Introduction:
Collapsing glomerulopathy (CG) is a rare podocytopathy characterized by segmental collapse of the glomerulus, with hypertrophy and hyperplasia of the podocytes. Some cases have been reported in the aftermath of coronavirus disease 2019 (COVID-19). We present the case of a patient with CG who underwent nephrectomy after COVID-19.
Methods:
CASE PRESENTATION
Previously healthy 46-year-old Hispanic male. He had confirmed mild COVID-19 in 2022; 15 days later he presented with hypertensive urgency and macroscopic hematuria. Urology suspected a malignant cause and performed right nephrectomy. Pathology reported nephrocalcinosis and moderate chronic interstitial nephritis.
He was referred to nephrology in 2024 because of subnephrotic proteinuria (24 h creatinine clearance 22.11 mL/min, 24 h total proteins 1.49 g/day, serum creatinine 5.66 mg/dL, cystatin C 3.96 mg/L, eGFR Cr/Cys 12 ml/min 1.73 m2). Biochemical evaluation was normal (table 1). Left renal ultrasonography revealed a 115.9 x 44.6 x 56.5 mm kidney with regular contours, homogeneous parenchyma, 10 mm cortex, preserved vascularity and a renal artery RI of 0.58.

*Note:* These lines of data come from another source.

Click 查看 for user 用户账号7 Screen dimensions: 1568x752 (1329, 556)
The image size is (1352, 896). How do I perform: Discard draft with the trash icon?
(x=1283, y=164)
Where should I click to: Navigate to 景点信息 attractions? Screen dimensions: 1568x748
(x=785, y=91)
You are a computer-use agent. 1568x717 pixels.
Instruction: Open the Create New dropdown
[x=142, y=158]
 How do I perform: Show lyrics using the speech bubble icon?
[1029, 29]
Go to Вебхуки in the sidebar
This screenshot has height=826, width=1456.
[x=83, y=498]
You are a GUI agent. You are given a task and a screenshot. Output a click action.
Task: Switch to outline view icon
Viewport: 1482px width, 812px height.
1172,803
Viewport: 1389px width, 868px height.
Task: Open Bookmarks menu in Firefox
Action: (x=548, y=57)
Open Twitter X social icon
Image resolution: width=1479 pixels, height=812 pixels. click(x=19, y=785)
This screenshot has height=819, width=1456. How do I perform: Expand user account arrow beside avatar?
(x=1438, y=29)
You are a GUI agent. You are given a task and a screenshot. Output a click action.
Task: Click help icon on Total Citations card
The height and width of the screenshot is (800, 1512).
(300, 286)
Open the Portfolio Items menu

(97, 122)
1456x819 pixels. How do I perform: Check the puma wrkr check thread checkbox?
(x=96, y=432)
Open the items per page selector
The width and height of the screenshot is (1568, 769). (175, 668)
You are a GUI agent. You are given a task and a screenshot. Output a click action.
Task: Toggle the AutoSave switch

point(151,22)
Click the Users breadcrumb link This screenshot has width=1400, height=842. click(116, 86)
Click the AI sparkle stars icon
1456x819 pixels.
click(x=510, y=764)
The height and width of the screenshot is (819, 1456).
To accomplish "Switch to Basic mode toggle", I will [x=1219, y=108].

Percutaneous renal biopsy was performed without incidents. 24 h later, a simple CT scan revealed a 39 x 69 mm retroperitoneal hematoma. Angiography revealed an anomalous arterial phase staining in the mid-anterior segment and embolization was performed (picture 1).
Results:
Pathology reported renal parenchyma, predominantly cortex, as well as 19 glomeruli, 26.31% globally sclerosed and in 21.05% segmental sclerosing scar lesions form synechiae between the capillary tangles and Bowman's capsules, two of these located at the glomerular tip or urinary pole (picture 2). Interstitial fibrosis II (40-50%) was noted. Chronicity was scored as 8/10 (glomerulosclerosis 3/3, tubular atrophy 2/3, interstitial fibrosis 2/3 and angiosclerosis (1/1).
Conclusions:
CG is a podocytopathy characterized by an increase in the focal and segmental mesangial matrix with obliteration and scarring of the capillary lumen. Changes in podocytes may result in cycles of injury and repair, leading to sclerosis. We assumed the podocytopathy in the patient was caused by COVID-19 and nephrectomy. There are only a handful of case reports of CG associated with COVID-19. He also presented a retroperitoneal hematoma, a complication reported in <5-10% of kidney biopsies. He was treated with methylprednisolone, without response. The patient is currently on renal replacement therapy (peritoneal dialysis).
I have no potential conflict of interest to disclose.
I did not use generative AI and AI-assisted technologies in the writing process.